What is discriminant analysis
Discriminant analysis is a multivariate tool that allows you to classify observations of independent variables into dependent variable categories. The purpose of discriminant analysis is to classify the dependent variable between two or more categories for a set of independent variables. Then based on these predefined observations for which the categories are already known, a model – or a set of linear functions of independent variables – is built for predicting the category of a new observation. It’s similar to multiple regression, since both techniques use two or more independent variables and a single dependent variable. However, whereas multiple regression’s dependent variable is continuous, the dependent variable in discriminant analysis is categorical.

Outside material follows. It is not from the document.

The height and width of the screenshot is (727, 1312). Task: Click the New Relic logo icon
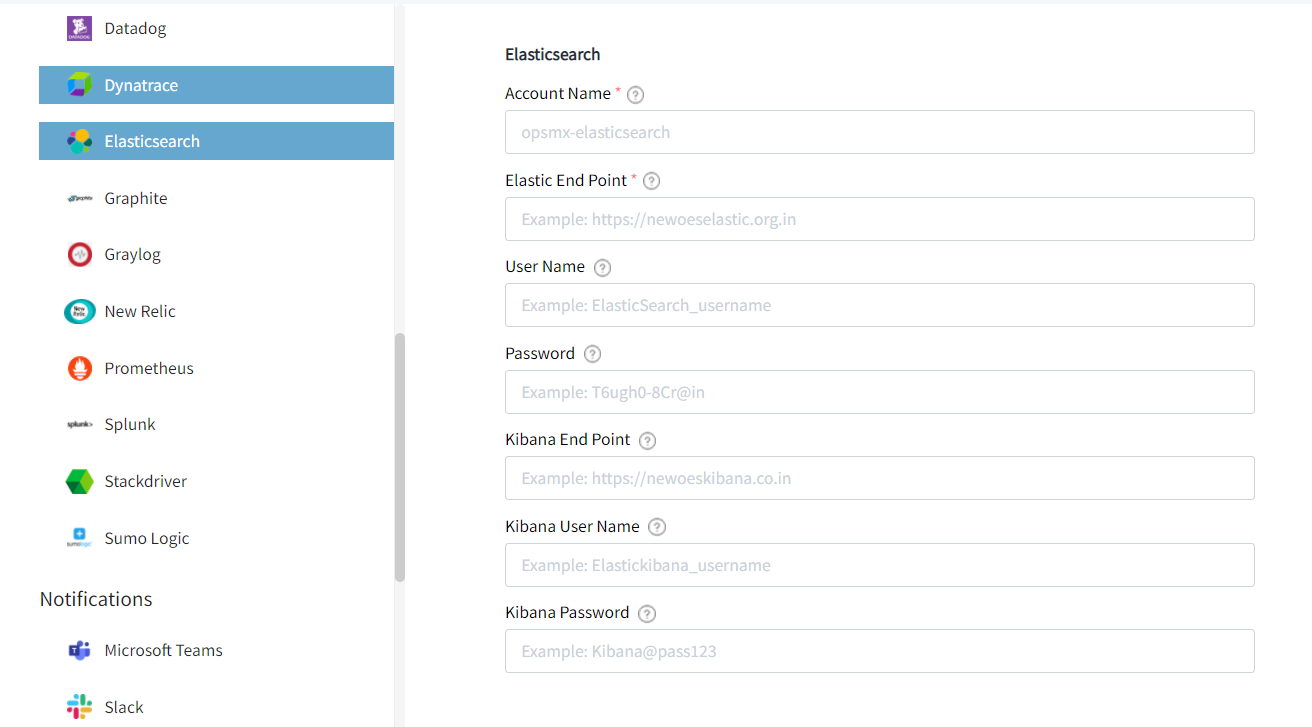tap(79, 310)
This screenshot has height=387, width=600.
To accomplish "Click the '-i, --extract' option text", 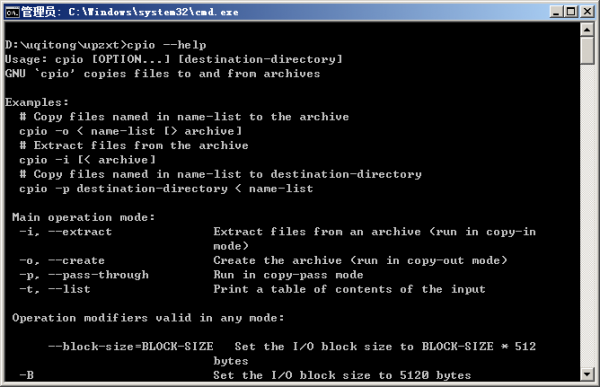I will 65,232.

A discriminant analysis has several key functions:
- classifying observations into two or more categories if you have a sample – or observation – with known categories
- investigating how variables contribute to categorization
- predicting classification of future observations
There are two popular types of discriminant analysis:
- You use a linear discriminant analysis when you assume the covariance matrices are equal for all categories. The Mahalanobis distance – which is the squared distance from the observation to the group center – is the measure used to form or classify categories. Any group that has the smallest squared distance will have the largest linear discriminant function. You then classify the observation into this category. Linear discriminant analysis is the more simple and common of the two.
- In a quadratic analysis, you don’t assume the covariance matrices are equal for all categories. It’s similar to a linear discriminant analysis in that observations are classified into the category that has the smallest squared distance. But, in this case, the squared distance doesn’t simplify into a linear function.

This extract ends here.